Why Network and Endpoint Tools Miss Shadow MCP
Network telemetry fails because MCP traffic travels over TLS tunnels. Even with TLS decryption, HTTP traffic does not expose the MCP protocol layer. On endpoints, EDR tools focus on processes and process events, not config file content or file state. Text file creation and modification events are heavily filtered by Defender and CrowdStrike. A skill file can be modified without the EDR ever recording it. The only way to see what MCP servers and skills exist is to scan every machine directly. Frazer found 500 skill files in his own small company after a single scan.
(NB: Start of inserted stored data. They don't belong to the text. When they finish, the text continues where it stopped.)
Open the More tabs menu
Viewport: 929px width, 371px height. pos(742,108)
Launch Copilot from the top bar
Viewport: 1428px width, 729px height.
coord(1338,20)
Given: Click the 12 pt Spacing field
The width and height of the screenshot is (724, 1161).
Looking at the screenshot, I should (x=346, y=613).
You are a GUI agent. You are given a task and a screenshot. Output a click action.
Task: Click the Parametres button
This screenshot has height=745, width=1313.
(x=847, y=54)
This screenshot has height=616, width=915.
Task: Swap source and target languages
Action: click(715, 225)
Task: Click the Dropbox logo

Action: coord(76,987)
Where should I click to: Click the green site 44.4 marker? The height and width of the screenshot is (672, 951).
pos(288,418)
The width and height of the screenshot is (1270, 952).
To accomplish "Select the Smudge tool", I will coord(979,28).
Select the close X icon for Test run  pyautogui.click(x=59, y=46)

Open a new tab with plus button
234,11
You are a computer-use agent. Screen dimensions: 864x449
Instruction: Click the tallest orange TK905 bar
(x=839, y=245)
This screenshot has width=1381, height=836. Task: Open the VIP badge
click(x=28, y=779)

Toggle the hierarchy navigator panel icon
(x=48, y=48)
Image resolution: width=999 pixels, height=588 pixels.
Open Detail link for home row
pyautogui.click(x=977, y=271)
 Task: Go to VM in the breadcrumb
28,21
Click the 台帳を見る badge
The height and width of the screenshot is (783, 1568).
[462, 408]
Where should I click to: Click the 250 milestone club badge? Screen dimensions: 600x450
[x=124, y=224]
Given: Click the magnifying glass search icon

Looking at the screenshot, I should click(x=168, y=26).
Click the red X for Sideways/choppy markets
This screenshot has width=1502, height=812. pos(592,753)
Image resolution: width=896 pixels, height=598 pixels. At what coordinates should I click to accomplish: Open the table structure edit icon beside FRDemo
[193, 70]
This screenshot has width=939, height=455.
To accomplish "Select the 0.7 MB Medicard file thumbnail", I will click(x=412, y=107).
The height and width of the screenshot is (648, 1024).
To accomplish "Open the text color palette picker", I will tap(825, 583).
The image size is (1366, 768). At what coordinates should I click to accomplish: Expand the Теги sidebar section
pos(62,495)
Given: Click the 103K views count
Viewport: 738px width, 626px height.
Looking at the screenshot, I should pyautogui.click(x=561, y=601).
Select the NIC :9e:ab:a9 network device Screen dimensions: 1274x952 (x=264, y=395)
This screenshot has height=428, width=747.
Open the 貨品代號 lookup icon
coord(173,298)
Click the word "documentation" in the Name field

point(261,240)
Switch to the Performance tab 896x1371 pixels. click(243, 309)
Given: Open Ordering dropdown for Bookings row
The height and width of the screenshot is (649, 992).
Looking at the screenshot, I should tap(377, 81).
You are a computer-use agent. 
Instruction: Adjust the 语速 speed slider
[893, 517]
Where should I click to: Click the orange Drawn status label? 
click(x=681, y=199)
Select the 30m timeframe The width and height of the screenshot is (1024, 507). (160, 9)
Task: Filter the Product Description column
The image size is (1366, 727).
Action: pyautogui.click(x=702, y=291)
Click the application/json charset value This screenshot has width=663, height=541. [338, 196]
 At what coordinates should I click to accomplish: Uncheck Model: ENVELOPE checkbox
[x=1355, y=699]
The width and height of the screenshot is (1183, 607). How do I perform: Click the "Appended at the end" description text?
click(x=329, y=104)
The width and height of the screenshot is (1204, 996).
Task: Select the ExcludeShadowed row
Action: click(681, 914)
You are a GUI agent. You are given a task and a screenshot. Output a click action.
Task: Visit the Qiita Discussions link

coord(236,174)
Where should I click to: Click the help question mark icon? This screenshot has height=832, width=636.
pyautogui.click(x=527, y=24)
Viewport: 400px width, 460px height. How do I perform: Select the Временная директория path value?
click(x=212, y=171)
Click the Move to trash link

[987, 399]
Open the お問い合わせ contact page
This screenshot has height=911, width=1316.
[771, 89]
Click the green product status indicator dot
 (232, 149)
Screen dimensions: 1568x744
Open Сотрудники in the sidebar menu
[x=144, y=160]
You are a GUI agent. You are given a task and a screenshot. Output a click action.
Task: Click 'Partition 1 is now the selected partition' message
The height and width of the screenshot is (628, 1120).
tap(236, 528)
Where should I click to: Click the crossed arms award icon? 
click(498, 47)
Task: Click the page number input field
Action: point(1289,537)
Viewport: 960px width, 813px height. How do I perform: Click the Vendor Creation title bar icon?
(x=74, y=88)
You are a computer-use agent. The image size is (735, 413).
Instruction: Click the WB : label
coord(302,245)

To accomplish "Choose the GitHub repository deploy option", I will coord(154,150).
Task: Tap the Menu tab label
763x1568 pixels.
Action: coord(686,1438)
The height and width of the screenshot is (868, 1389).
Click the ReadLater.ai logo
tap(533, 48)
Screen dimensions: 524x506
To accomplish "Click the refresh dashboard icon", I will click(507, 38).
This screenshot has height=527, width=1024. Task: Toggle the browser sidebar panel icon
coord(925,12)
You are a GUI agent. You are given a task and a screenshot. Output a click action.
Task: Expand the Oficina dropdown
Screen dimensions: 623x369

From Discovery to Response: Observe, Plan, Control
Detection is only the start. Version pinning stops supply chain attacks. Managed gateways and proxies provide auditability. Replacing rogue configurations with org-managed ones and rotating leaked credentials closes the loop. Sochowski outlined a framework: observe what tools and clients are in use, plan policies and playbooks for unapproved usage, and control by enabling self-service adoption. Users will bypass blocked tools unless managed alternatives are frictionless. The goal is not to ban MCP but to bring it under management.
Q&A
How do you scan for MCP servers running on the network rather than locally? Network scanning leaves huge gaps because remote MCP servers are behind TLS, and DNS lookups to company.com/mcp cannot be distinguished from regular traffic. ▶ Watch (30:04)
Are there tools to classify which discovered MCP servers and skills are malicious? Heuristic rules are not enough; an attacker can base64-encode a URL and instruct the LLM to decode it. Frazer built machine learning classification models trained on a large dataset of both good and bad skills. ▶ Watch (31:56)
Notable Quotes
I will challenge any of you to tell me that you don’t have shadow AI in your org because I’ll prove you wrong in 5 seconds. Alexander Frazer · ▶ Watch (6:55)
Approval is is an event and not a continuous state. Alexander Frazer · ▶ Watch (7:43)
We are using agents to write skills. And you’re using agents to write and modify your skills. How inconceivable is it that a poisoned agent can modify your skills to do things. Alexander Frazer · ▶ Watch (12:29)
Even if you get the events that are interesting, you don’t have enough context to understand what it means. Alexander Frazer · ▶ Watch (17:17)
Key Takeaways
- Shadow MCP servers, skill files, and plugins are invisible to EDR and network monitoring.
- Real attacks include rug pulls, tool poisoning, supply chain implants, and skill injection.
- Device-level scanning, version pinning, and managed gateways are the minimum response.